Visiting the farmer’s market is always fun.  Today, I bought turkey legs and I am very happy with my purchase.  In the United States, chickens and turkeys are bred for their breast meat and the remaining parts end up being a lot less expensive.  In other parts of the world, the breast is considered the least tasty part of a bird other than the feathers.  Having lived outside of the U.S., I had the opportunity to gain an appreciation for dark meat.

However…

I learned something from my visit today.  I asked for three turkey legs and they gave me the ones that looked like they came from a pterodactyl.  So they sold me as much product as possible while still following my instructions.  And I’m sure the next person, if he asked for 3 pounds of turkey legs, would have received the smallest of the bunch.  That means more bone and less meat for the same price… and the store wins again.  (There is proportionally more bone per pound in a small turkey leg than in a large one.)

So, if you would rather gnaw on a nice meaty leg instead of a big juicy bone, order your meat by number of pieces, not weight.

American Bread Insults My Intelligence

Russian black bread

(Photo credit: BryanAlexander)

I’m one of those types who rarely eats in chain restaurants and can cook for myself instead of eating a lot of prepackaged meals.  On a typical day, you might find my food snobbery obnoxious.

Today, I’m going to change course and recommend a thoroughly unfresh packaged food to my American readers: bread.  Although one can occasionally find good fresh bread in this country, the offerings are few and far between.  You may not know this, but the flour used in much of our bread is heavily processed and, as a result, the product turns out insubstantial and probably a lot less healthy.

Bread should be like a brick or thereabouts.  Think of bagels, naan, and pita bread.  These pack a lot more density than the standard loaves we normally find.  So when I have the opportunity, I like to buy a packaged eastern European bread that’s heavier than overcooked meatloaf and it’s shipped in from over 1000 miles away.  And I take it home and put it in the refrigerator where it lasts a while… even without all the preservatives in the standard grocery store fare.

I’m sure a refrigerated brick must sound really tasty to you.  Thing is, the toaster revives it.  It doesn’t come out tough either.  (My teeth are all still in place.)

This must be why so few Americans can tolerate whole wheat bread and other healthy options.  The substance (especially the flavor) has all been processed away.  And it’s not just dark bread that’s damaged over here; I get a great loaf of French bread from my local farmer’s market that in no way resembles what you would recognize as “French bread.”  It’s also less expensive than what the grocery store sells.
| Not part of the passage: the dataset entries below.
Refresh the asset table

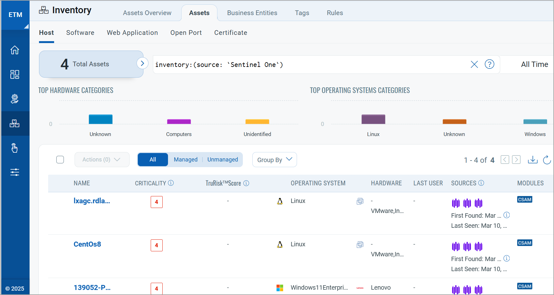(x=547, y=160)
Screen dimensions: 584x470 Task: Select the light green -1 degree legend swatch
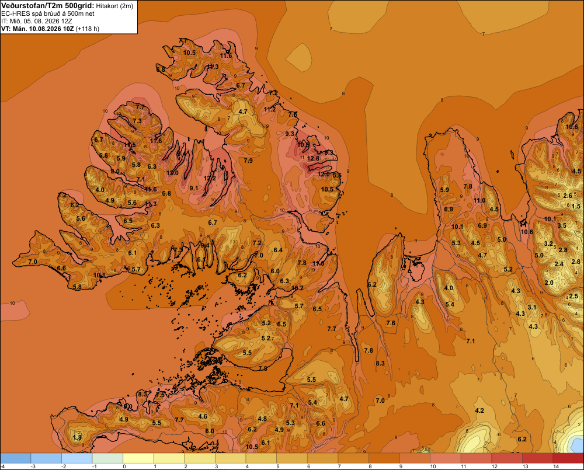coord(107,458)
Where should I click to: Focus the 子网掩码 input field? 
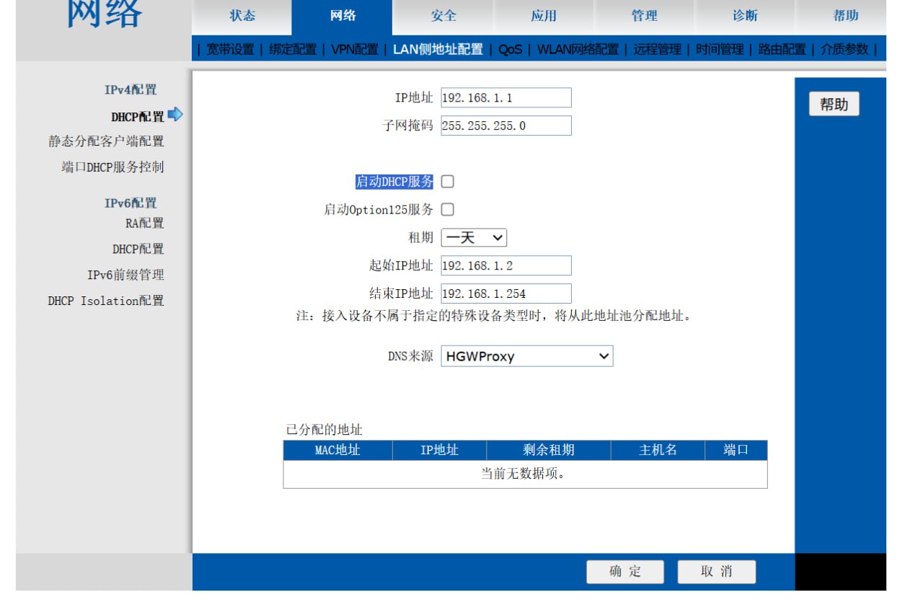pyautogui.click(x=505, y=125)
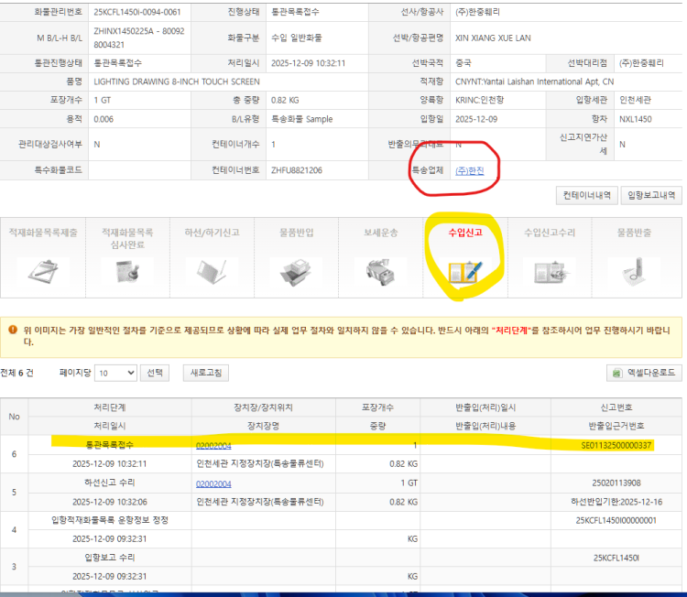Open 입항보고내역 details
687x597 pixels.
pyautogui.click(x=651, y=195)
So do yourself a favor and expand your bread horizons.  Your tongue and colon will be glad you did.  And if you don’t want to be too health conscious, try some fatty cold cuts on it.   The toasted bread melts a lot of the fat and the result is unbelievable.  I’m not adventurous (or brazen) enough to try lardo (which is almost entirely fat), but a good pancetta, Polish bacon, or Russian ham works great.
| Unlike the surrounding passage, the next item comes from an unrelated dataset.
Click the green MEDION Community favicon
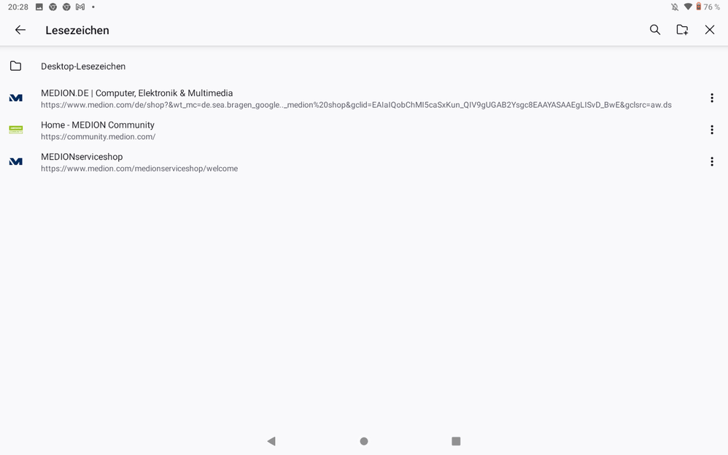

Disclaimer: the blogger is not responsible for any heart attacks resulting from following this culinary advice.  However, he will take credit for your improved digestive health.  You’re welcome.

Aesthetics Insult My Intelligence

WordPress has been getting pretty bossy lately.

First they posted advice for bloggers who photograph food and they suggested certain ways of using light, staging formations, colors, and stuff like that.  And then they created a weekly photo challenge that doubles down on the whole light issue.

Blah blah blah blah blah.

It all seems so superficial to me.  Everything is better when you remove the intellectual component and capture life in its rawest form.

Therefore, I present to you a masterpiece of food photography:

Ketchup

Behold the magnificent ketchupbeest in its natural habitat!